• **What to produce**
Could you output everything from the line containing "Given: Tap the back arrow icon" down to the end of the items as a JSON list of strings, with one string per line, blank lines skipped, and the pictures left out?

• **Exercise material**
- - -
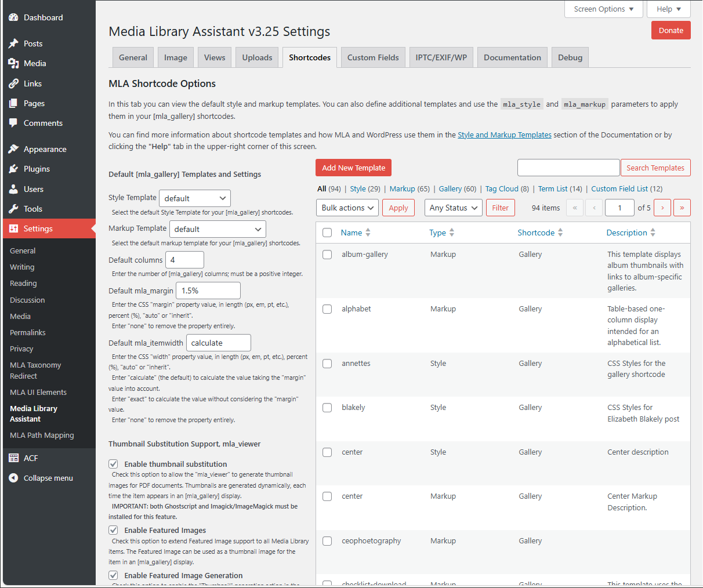Check the select-all checkbox in the table header
The width and height of the screenshot is (703, 588).
coord(327,232)
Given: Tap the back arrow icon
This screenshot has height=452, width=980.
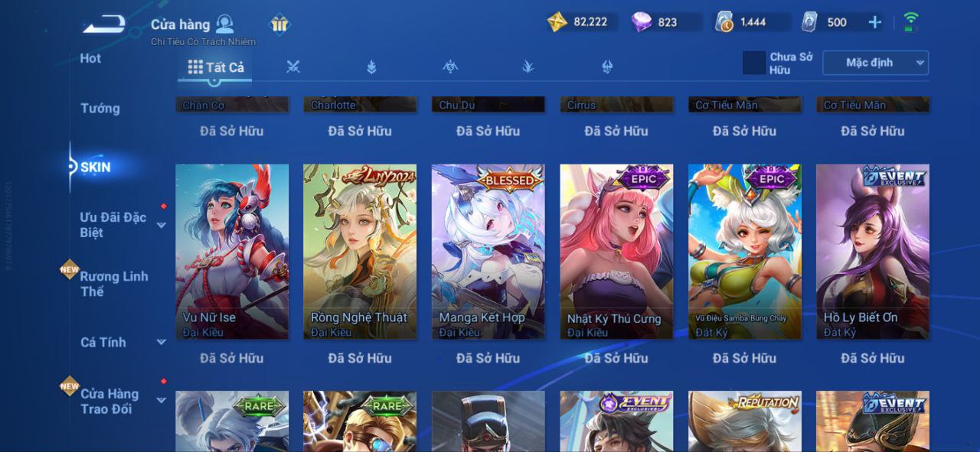Looking at the screenshot, I should click(x=104, y=24).
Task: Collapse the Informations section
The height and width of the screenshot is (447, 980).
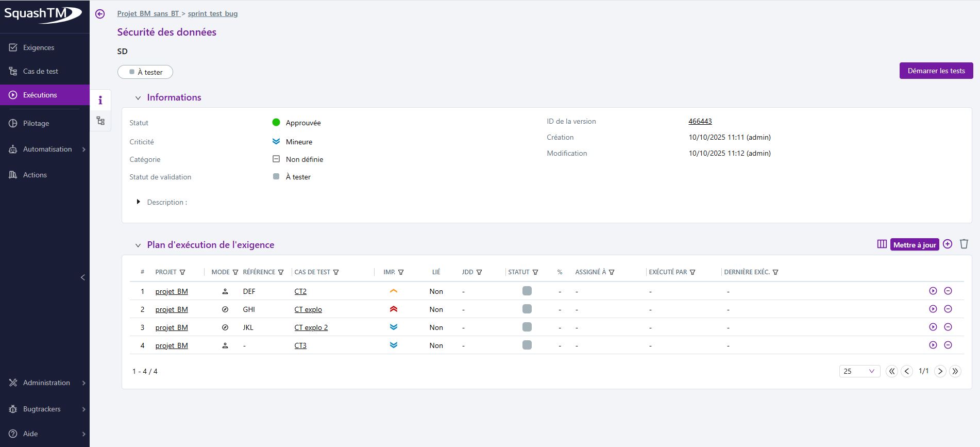Action: pos(138,98)
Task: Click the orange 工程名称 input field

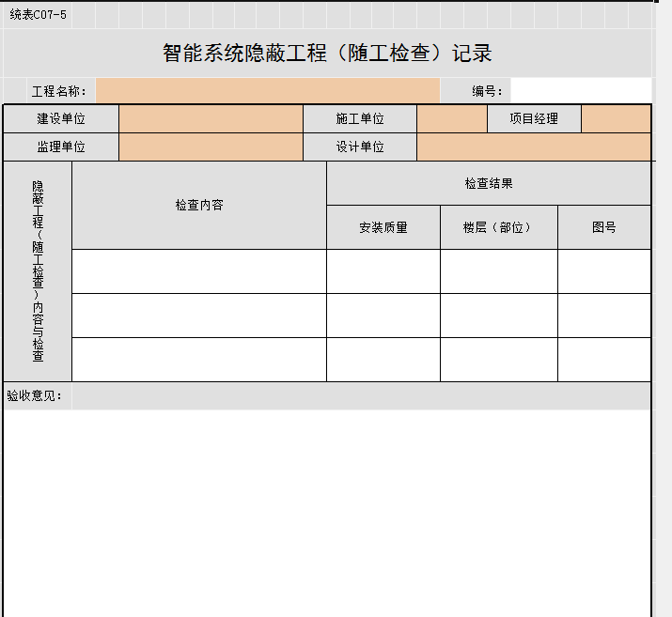Action: (267, 91)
- - -
• **Solution to this task**
[
  "Given: Tap the back arrow icon",
  "This screenshot has height=452, width=980.",
  "Looking at the screenshot, I should click(x=104, y=24).",
  "Task: Collapse the Informations section",
  "The height and width of the screenshot is (447, 980).",
  "Action: pos(138,98)",
  "Task: Click the orange 工程名称 input field",
  "Action: (267, 91)"
]